Is the College Football Playoff Really Better than the BCS?

Ah playoffs. The great equalizer in everyone’s mind, that truly allows us to determine who the best is, who the true “champion” is. For years NCAA Division 1 football was pretty much the only sport to not have a playoff to determine the overall champion.
Without a playoff, it was said to be a broken and dishonest system that favored a select few and ignored the rest, no matter how deserving they may have been to earn a chance to play a game to be crowned champions.
Now, we have the playoff, where a committee selects the four best teams, usually from the power five conferences (ACC, Big Ten, Big Twelve, PAC Twelve and SEC), to determine who truly is the best team in Division 1 football. But is this truly the answer, truly the best way to go about it? Is it possible that this too could be a flawed system that favors a few?

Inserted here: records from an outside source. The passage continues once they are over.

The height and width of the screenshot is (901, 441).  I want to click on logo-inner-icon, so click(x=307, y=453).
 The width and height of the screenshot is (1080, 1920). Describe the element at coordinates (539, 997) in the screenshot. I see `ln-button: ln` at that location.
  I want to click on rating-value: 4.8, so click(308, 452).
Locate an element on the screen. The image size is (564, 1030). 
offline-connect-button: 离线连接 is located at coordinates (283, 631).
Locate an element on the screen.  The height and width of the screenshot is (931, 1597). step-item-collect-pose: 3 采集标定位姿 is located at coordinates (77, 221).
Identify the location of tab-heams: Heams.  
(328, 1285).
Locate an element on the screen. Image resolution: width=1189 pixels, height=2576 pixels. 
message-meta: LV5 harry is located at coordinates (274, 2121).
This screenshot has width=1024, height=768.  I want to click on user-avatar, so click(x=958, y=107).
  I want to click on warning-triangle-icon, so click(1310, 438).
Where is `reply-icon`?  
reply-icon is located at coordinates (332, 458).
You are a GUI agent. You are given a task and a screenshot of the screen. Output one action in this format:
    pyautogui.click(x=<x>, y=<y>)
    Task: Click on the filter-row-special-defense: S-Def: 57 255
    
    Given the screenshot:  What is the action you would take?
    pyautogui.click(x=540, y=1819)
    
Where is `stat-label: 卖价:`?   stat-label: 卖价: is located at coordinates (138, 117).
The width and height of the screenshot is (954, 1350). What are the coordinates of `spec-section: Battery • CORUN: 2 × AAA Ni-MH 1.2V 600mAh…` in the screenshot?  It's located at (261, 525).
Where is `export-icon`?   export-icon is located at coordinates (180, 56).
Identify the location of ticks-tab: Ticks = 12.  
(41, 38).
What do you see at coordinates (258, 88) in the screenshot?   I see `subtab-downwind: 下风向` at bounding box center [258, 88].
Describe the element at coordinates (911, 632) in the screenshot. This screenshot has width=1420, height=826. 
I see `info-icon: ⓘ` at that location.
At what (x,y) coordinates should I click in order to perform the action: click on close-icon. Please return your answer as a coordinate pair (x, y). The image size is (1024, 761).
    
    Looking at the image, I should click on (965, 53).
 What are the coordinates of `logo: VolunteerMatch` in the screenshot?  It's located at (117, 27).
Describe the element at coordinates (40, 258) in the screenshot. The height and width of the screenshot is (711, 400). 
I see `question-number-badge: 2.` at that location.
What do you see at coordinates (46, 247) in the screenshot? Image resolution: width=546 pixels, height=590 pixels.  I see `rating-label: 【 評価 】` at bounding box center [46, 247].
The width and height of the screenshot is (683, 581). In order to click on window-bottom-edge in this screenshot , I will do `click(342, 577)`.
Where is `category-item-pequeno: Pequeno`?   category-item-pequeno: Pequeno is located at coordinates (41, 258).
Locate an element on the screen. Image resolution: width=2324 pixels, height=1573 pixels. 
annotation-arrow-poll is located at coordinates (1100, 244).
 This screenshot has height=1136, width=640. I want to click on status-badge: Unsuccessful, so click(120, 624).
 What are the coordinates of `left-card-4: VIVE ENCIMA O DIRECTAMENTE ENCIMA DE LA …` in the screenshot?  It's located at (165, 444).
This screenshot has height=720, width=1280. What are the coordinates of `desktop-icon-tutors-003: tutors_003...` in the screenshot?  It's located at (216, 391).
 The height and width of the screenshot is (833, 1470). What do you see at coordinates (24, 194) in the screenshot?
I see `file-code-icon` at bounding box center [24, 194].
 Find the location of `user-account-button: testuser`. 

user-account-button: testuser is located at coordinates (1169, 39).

Some might, and I definitely will, argue yes. And this season will probably turn out to be a perfect example of how and why. Currently, there are eleven undefeated teams in the top-25: #1 Alabama, #2 Ohio St., #3 Michigan, #4 Clemson, #5 Washington, #6 Texas A&M, #8 Nebraska, #9 Baylor, #12 West Virginia, #14 Boise St., and #20 Western Michigan. Alabama and Texas A&M will face each other this Saturday, and Michigan will play Ohio St. in the final Saturday of the regular season, so theoretically, nine, that’s right nine, teams could end the regular season and go on to win their respective conference championship game, undefeated. Now, how to you determine the four best from nine undefeated teams. It’s safe to say that Western Michigan probably has no chance of making it to the playoff, no matter if they are undefeated and deserving. It’s also a safe estimate that neither will Boise State, even though they have made it a theme of theirs to play and defeat top-tier teams in premiere games. Things could, and probably will, get very confusing and frustrating when it comes time to choose college football’s final four, and it’s safe to say that many, many people are going to be very, very angry about it.
I will argue that the BCS was in fact a better system than the current college football playoff format, as it inherently had created a playoff; we just called it by a different name. The playoff under the BCS was known as the regular season. Under the BCS, any loss, at any time, could destroy a team’s chance for the title. It didn’t matter if you lost in Week 1 or Week 12, a loss and your championship hopes were pretty much over. When other teams around you started to lose as well, that’s when things got really interesting.
Now there were arguments, disagreements, and disappointments with the BCS, but the same is true for the current playoff. No matter what happens, someone is going to be unhappy. I just preferred a season-long playoff as opposed to a single day playoff.